Grass is your speciality. Grass comes in all shapes, sizes, and species. All grasses have different levels of hardiness and qualities. You work with the sports industry to maintain sports fields and golf courses understanding the different needs of each sport. You know how to encourage healthy growth and how to maintain the turf. You may also work for domestic clients, or for corporations if they have large grassed areas in need of your attention.
Step three: Register with a professional body
Once you qualify and have in mind the direction you would like to take with your work, you can apply for your first job as a horticulturist. Remember to tailor your resume to highlight your qualifications, strengths, and any relevant experience.

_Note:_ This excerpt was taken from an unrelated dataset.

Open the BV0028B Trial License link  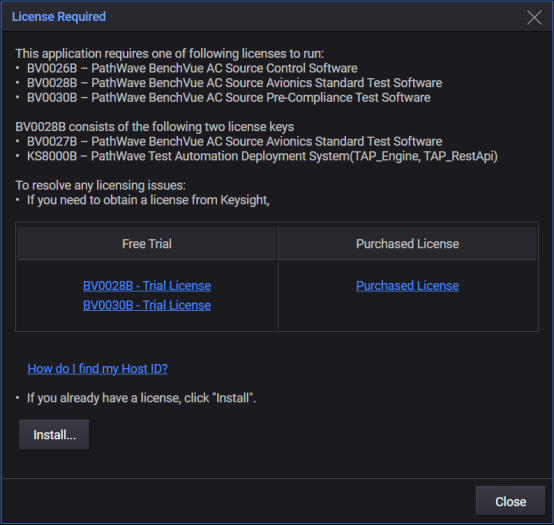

Step four: Look for your first job
Once you are qualified and have in mind the direction you would like to take with your work, you can begin to apply for your first job as a horticulturist. Remember to tailor your resume to highlight your qualifications, strengths, and any relevant experience. If you have been putting your passion into practice in your own garden then why not include images and some background information of what you have achieved in the space.
What do Horticulturists Do?
Your work can take you to a wide range of different environments. You may find yourself working in a private garden, on a preservation project, or even on a large-scale crop farm. Horticulturists have very valuable skills which help plan and maintain green spaces successfully. Your duties usually consist of identifying plants and choosing which species will do well in the particular location. Before making decisions you test the soil to help determine which plants will do well there. You may participate in native landscape preservation initiatives. Or focusing on pests and diseases to protect and improve the health of existing planting. Getting your hands dirty is part of your day to day work. You take part in planting activities, transporting plants, and helping with maintenance tasks like weeding and pruning.
- Identifying plants in different environments
- Providing expert advice on plant selection
- Testing soil to inform plant choices, or for contaminants
- Transporting plants
- Implementing irrigation systems
Skills for Success
The life of a horticulturist is for the most part in the outdoors. You get stuck into your work from a practical and intellectual perspective. Plants are your passion and you have a good knowledge of different species. It is important to understand the needs of different species so you can place them appropriately. There is no use putting a cactus in a swamp! You also need to know about pruning and how to maintain different plant species to maximise their health. As well as working on practical tasks you conduct scientific experiments so you are making informed decisions. You may test the soil, track data, measure rainfall and plant growth. Keeping meticulous records of any experiments you conduct is very important.
There are a lot of different career paths in horticulture, so there is really a place, or “calling” for every individual. Some people will focus on initiatives to do with the environment. For example, rejuvenating native bush. Others will work closely with the farming community helping to improve farming in Australia.
Skills and attributes
- A passion for plants and the environment
- Understand environmental preservation methods
- Thorough knowledge of plant species
- Attention to detail
- An interest in scientific methods – enjoy making experiments
- Good health
- Can maintain records accurately
What do Horticulturists earn in Australia?
In Australia, horticulturists earn a median wage of $46,846 per year. This varies according to a number of factors and is intended as a reference only, from Payscale 05/’18.